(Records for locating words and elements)
==================================================
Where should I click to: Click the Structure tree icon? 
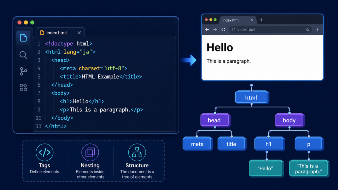(x=137, y=152)
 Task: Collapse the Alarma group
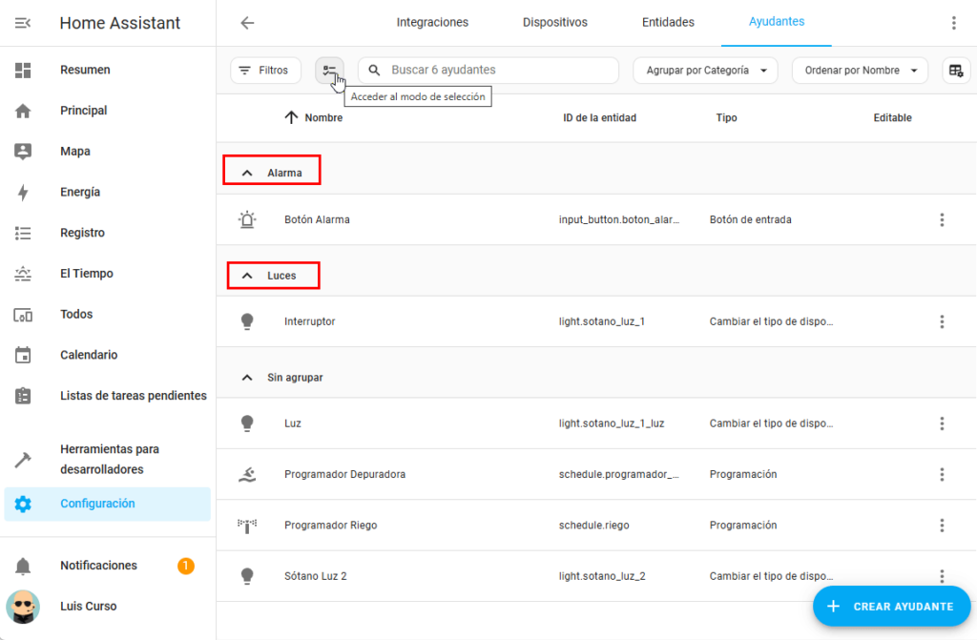(x=248, y=173)

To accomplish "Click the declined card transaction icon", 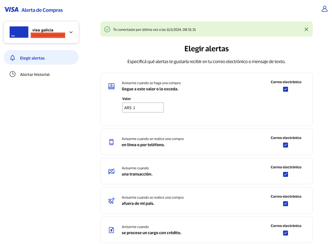I will (111, 171).
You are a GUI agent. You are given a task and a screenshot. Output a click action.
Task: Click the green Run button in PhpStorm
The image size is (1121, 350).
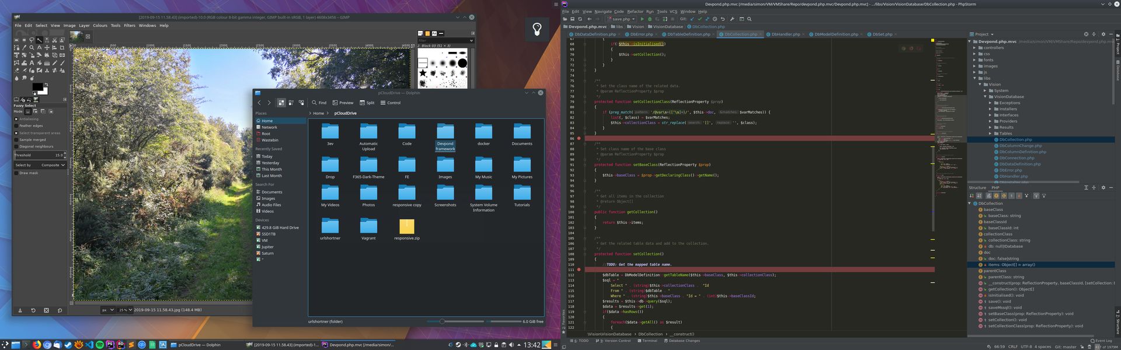click(x=642, y=19)
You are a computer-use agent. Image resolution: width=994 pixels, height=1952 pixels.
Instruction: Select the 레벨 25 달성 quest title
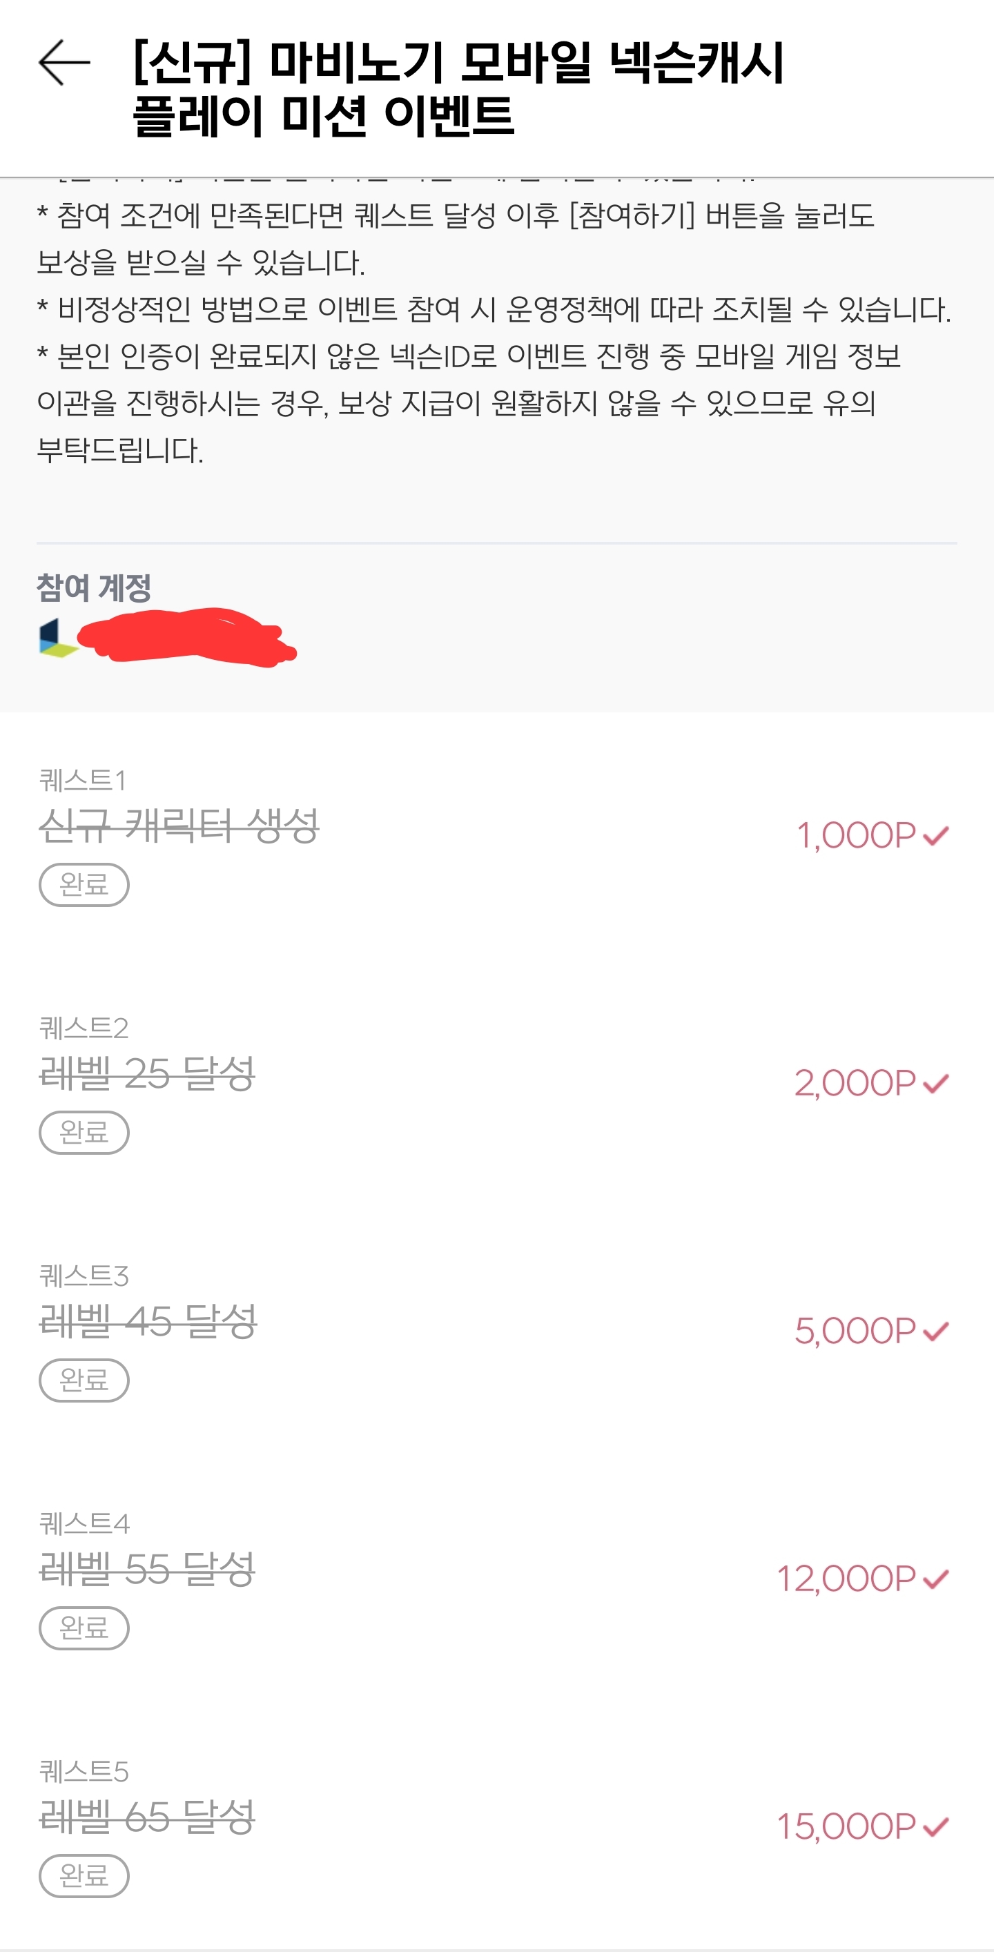147,1073
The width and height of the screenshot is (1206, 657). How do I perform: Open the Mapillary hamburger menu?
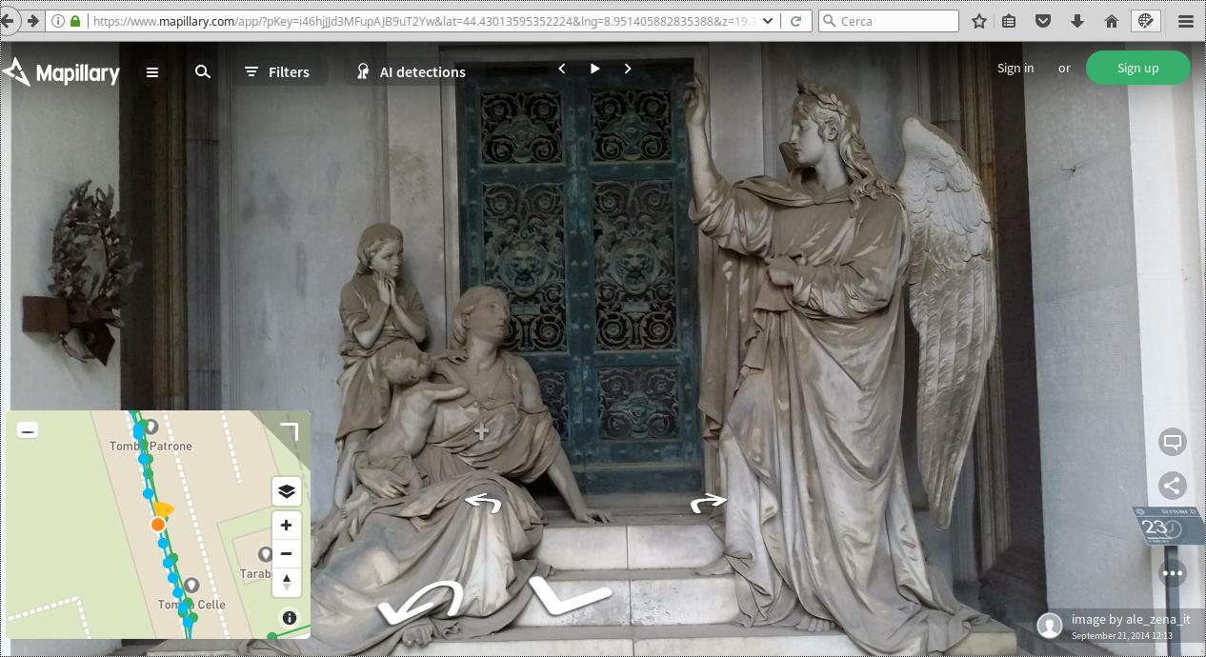coord(152,71)
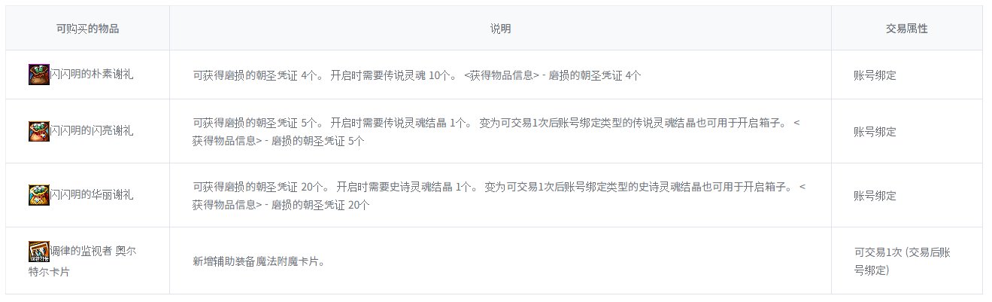Click the 闪闪明的朴素谢礼 pouch icon
This screenshot has height=302, width=992.
[39, 75]
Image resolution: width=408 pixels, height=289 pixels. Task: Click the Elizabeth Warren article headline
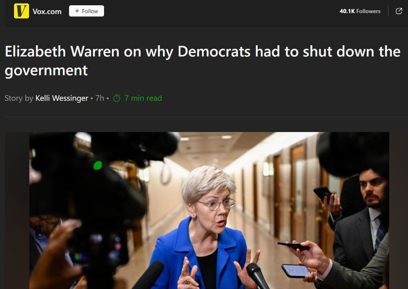pos(202,61)
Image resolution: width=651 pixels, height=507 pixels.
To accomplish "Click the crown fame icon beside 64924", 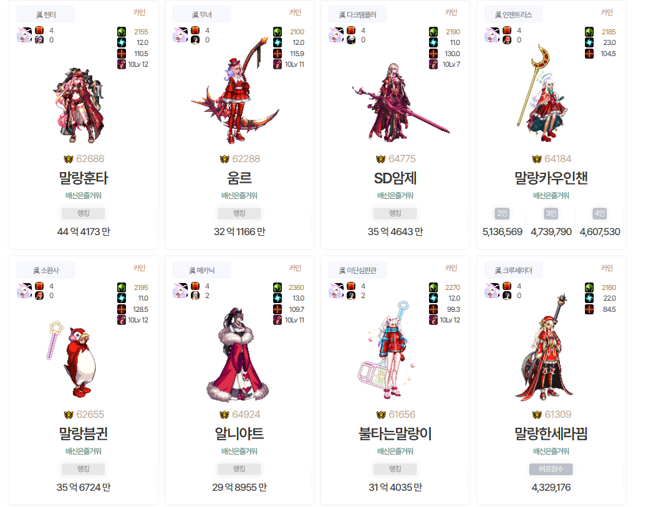I will 224,415.
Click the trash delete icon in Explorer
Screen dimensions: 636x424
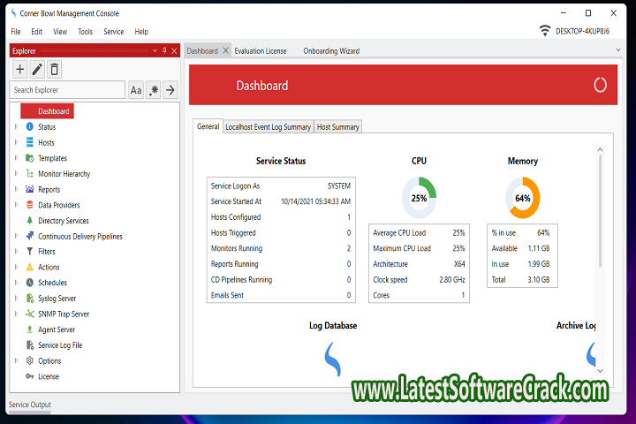[55, 69]
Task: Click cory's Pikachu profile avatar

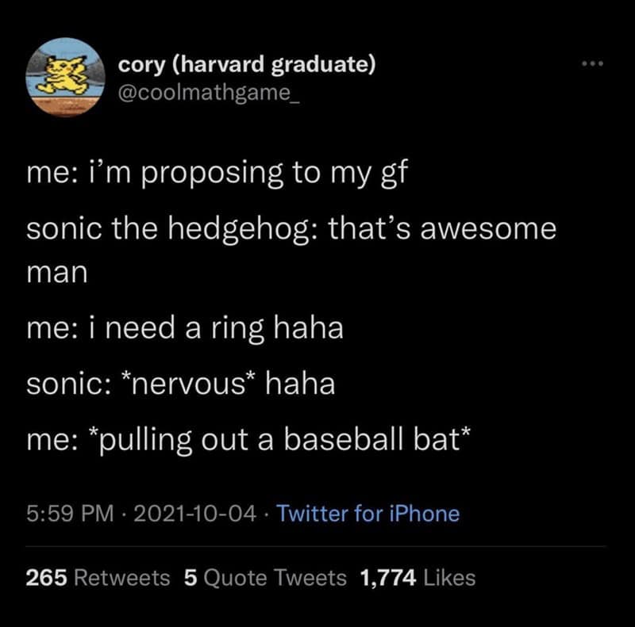Action: (66, 77)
==================================================
## The exercise
Pull out every line of the listing that contains the string "width", copying each one in full. Case counts, so only matches with the same capitalization qualify.

## Output
You are a computer-use agent. Image resolution: width=994 pixels, height=1952 pixels.
The width and height of the screenshot is (1206, 657). How do I perform: Open the Mapillary hamburger menu?
This screenshot has height=302, width=992.
Image resolution: width=408 pixels, height=289 pixels. Task: Click the Elizabeth Warren article headline
Image resolution: width=651 pixels, height=507 pixels.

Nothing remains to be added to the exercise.